Whether they’re prisoners of social convention or self-invented free spirits, the people in these stories are rarely what they seem — or maybe it’s just that whatever they seem to be at any given moment is only a small part of the picture. Even the main character, a boy called Joao (Joao Arrais), is a shapeshifter whose true identity is as elusive as smoke. Shortly before we learn that his real name is Pedro, he introduces himself by saying: “I was 14 and I didn’t know who I was at all.”
As Pedro and Father Dinis (Adriano Luz), the wise priest who raised him, search for answers to key questions about their lives, stories within the story unfold. The first, the fairy-tale tragedy of Pedro’s high-born, low-status parents, leads to others in ever-widening, overlapping circles.
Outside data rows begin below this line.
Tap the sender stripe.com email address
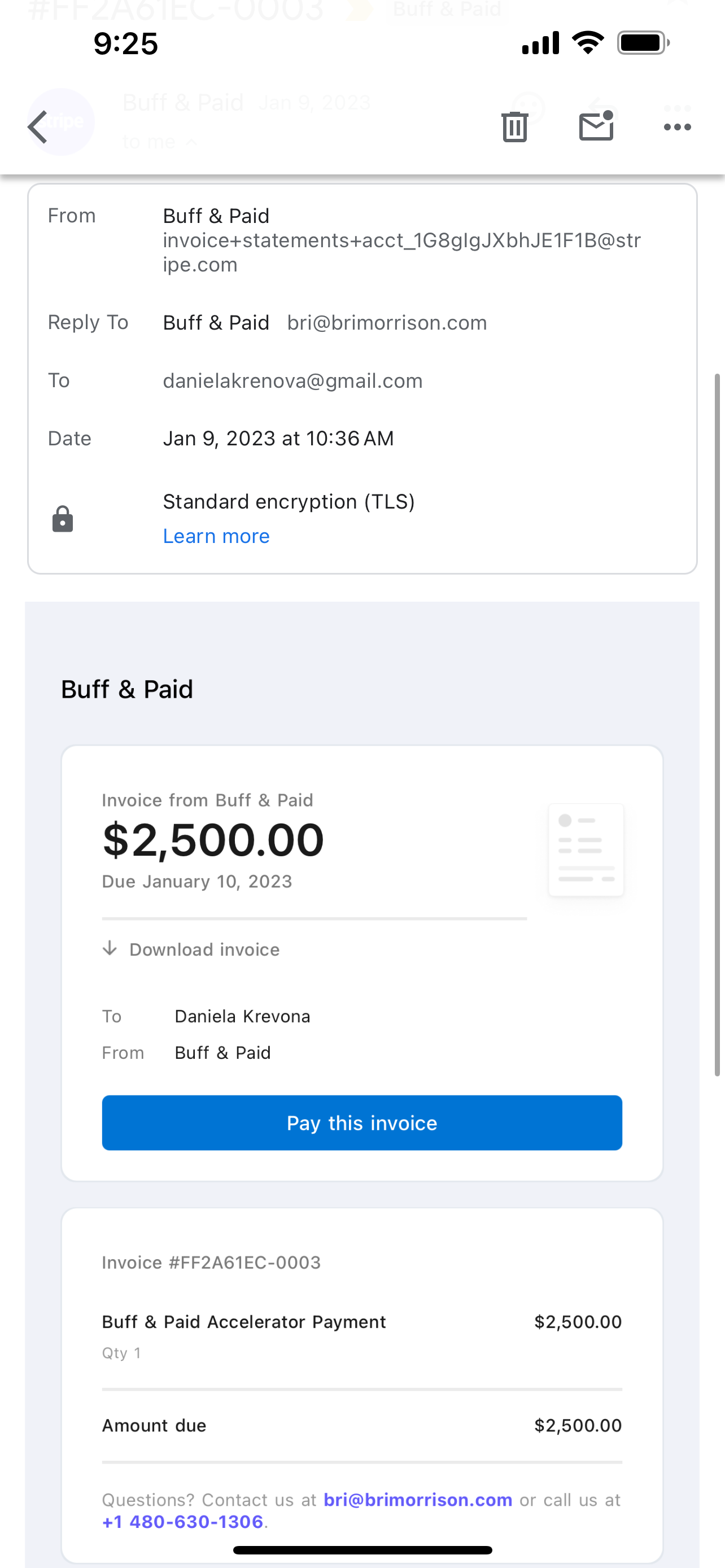click(x=402, y=252)
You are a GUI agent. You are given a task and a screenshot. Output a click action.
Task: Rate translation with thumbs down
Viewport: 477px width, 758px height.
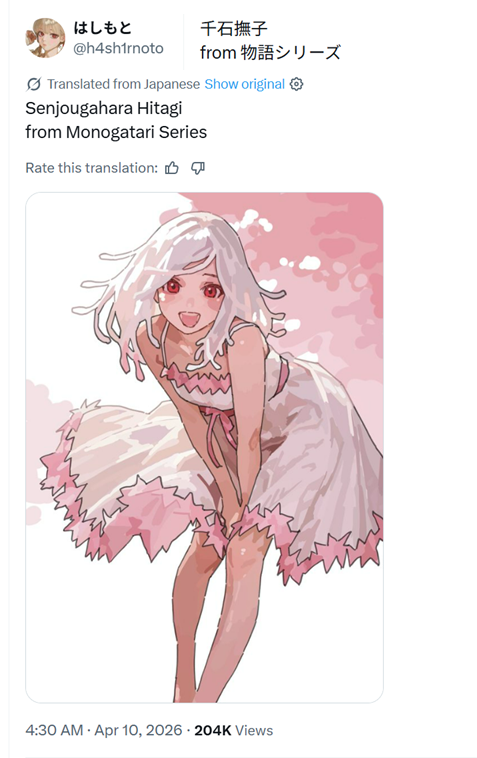198,168
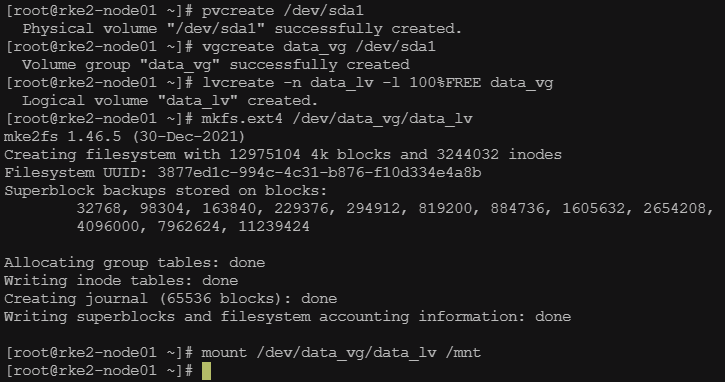The height and width of the screenshot is (382, 725).
Task: Click the 'Creating journal (65536 blocks)' line
Action: pyautogui.click(x=171, y=299)
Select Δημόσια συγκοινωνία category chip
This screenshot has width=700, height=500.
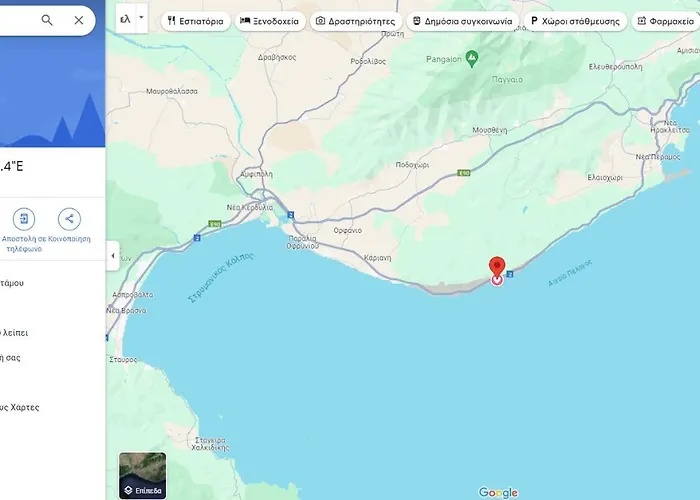point(461,21)
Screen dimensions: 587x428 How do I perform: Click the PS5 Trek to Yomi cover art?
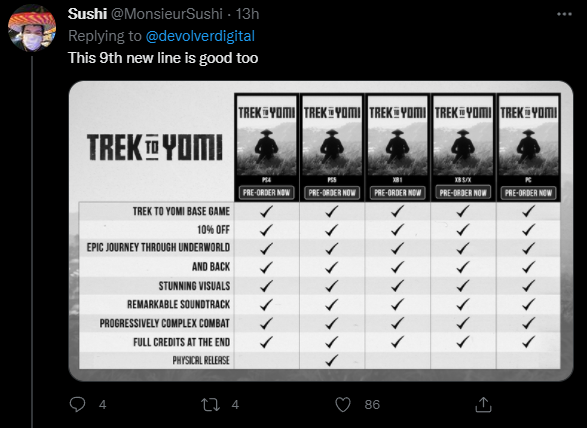click(332, 136)
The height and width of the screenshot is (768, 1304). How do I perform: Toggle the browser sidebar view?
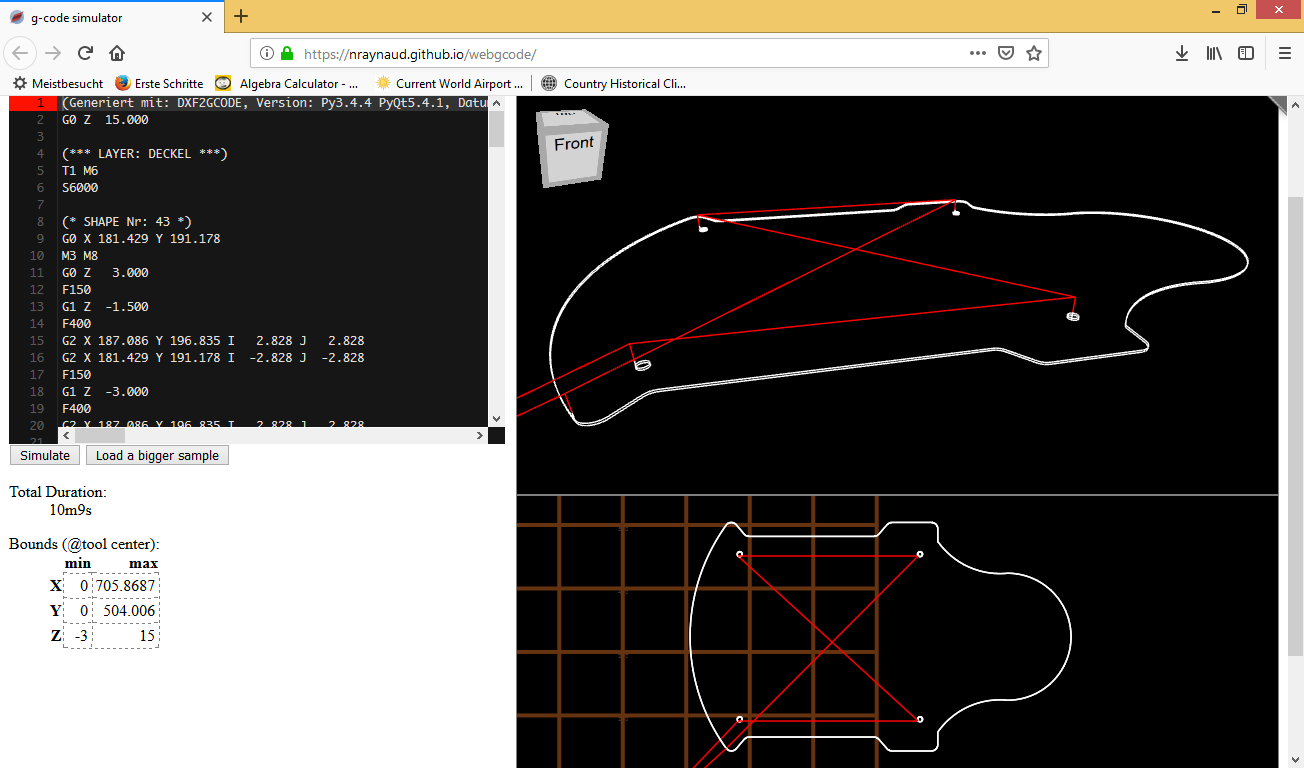pos(1246,53)
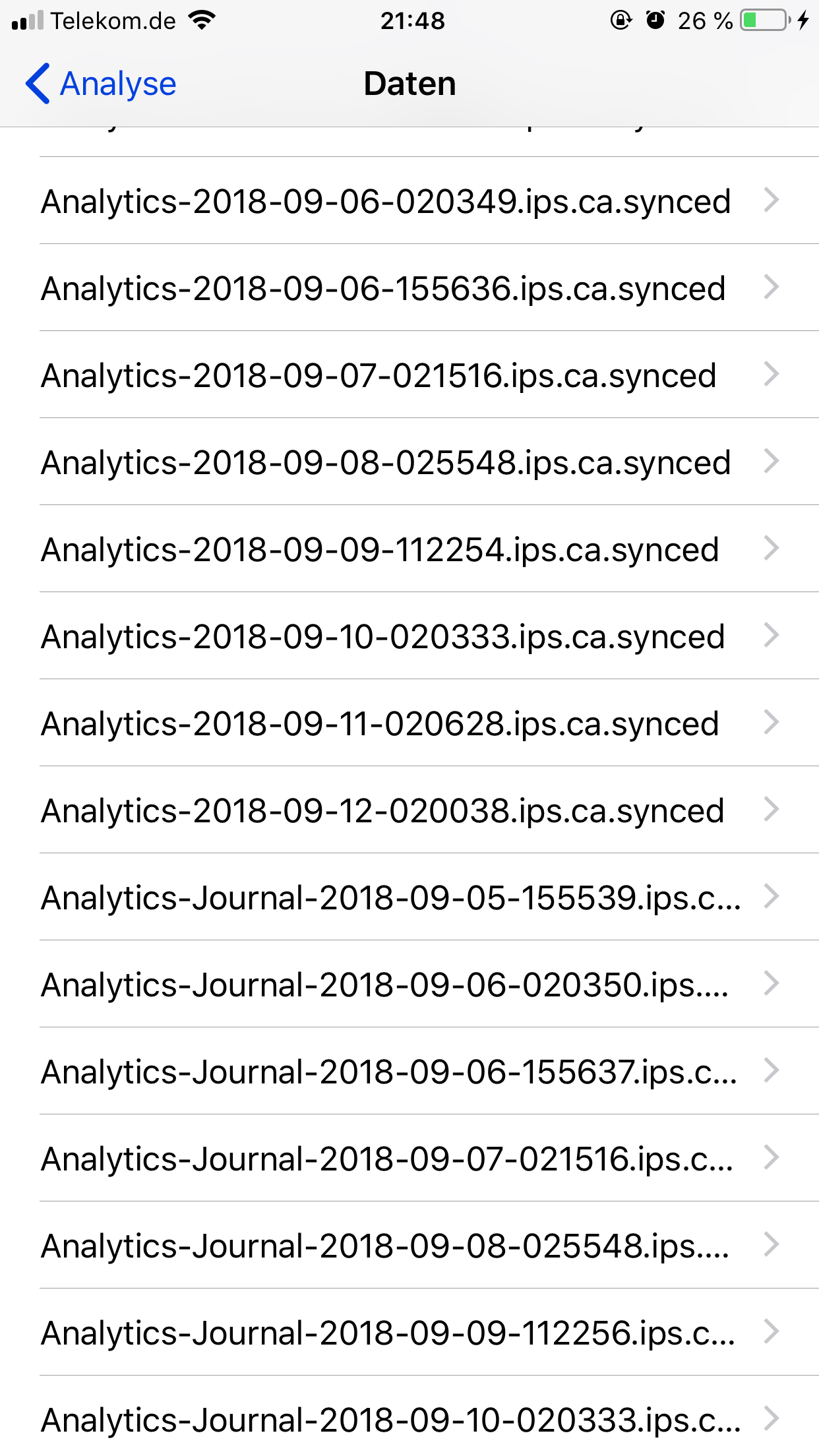Go back to Analyse screen
Image resolution: width=819 pixels, height=1456 pixels.
(101, 84)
Ruiz and screenwriter Carlos Saboga keep all that talk interesting, partly by switching from narration to re-enactments but mostly by balancing the melodrama inherent in the material (the screenplay is based on a novel by popular Portuguese author Camilo Castelo Branco) with a wry authorial reserve. People — most of them servants spying on their masters — often peer at or eavesdrop on one another through windows and doors, creating another layer of distance between us and the narrators and reminding us that, for all their troubles, they are the lucky ones, part of the ruling class in a society where social standing is paramount. The result is an unusual mixture of emotional investment and contemplative reserve that pulls you close without making you feel as if someone’s playing Twister with your intestines.
The excellent cast helps maintain that balance, delivering a grave and stately style of acting that fits the formal, somewhat antiquated dialogue. Their characters may be hard to pin down, but they’re never less than fully human. When a society lady feigns a faint in the midst of a party, we see the wounded pride, sheer panic, and faint hope of rescue that motivate her.
Ultimately, though, it’s the mysteries in Mysteries of Lisbon that give all that drama psychological depth, leaving you with the rare and satisfying sense of having seen a whole life unfold. Pedro’s story is sometimes tragic and sometimes ridiculous, but its telling is suffused with the bemused and loving wisdom of old age.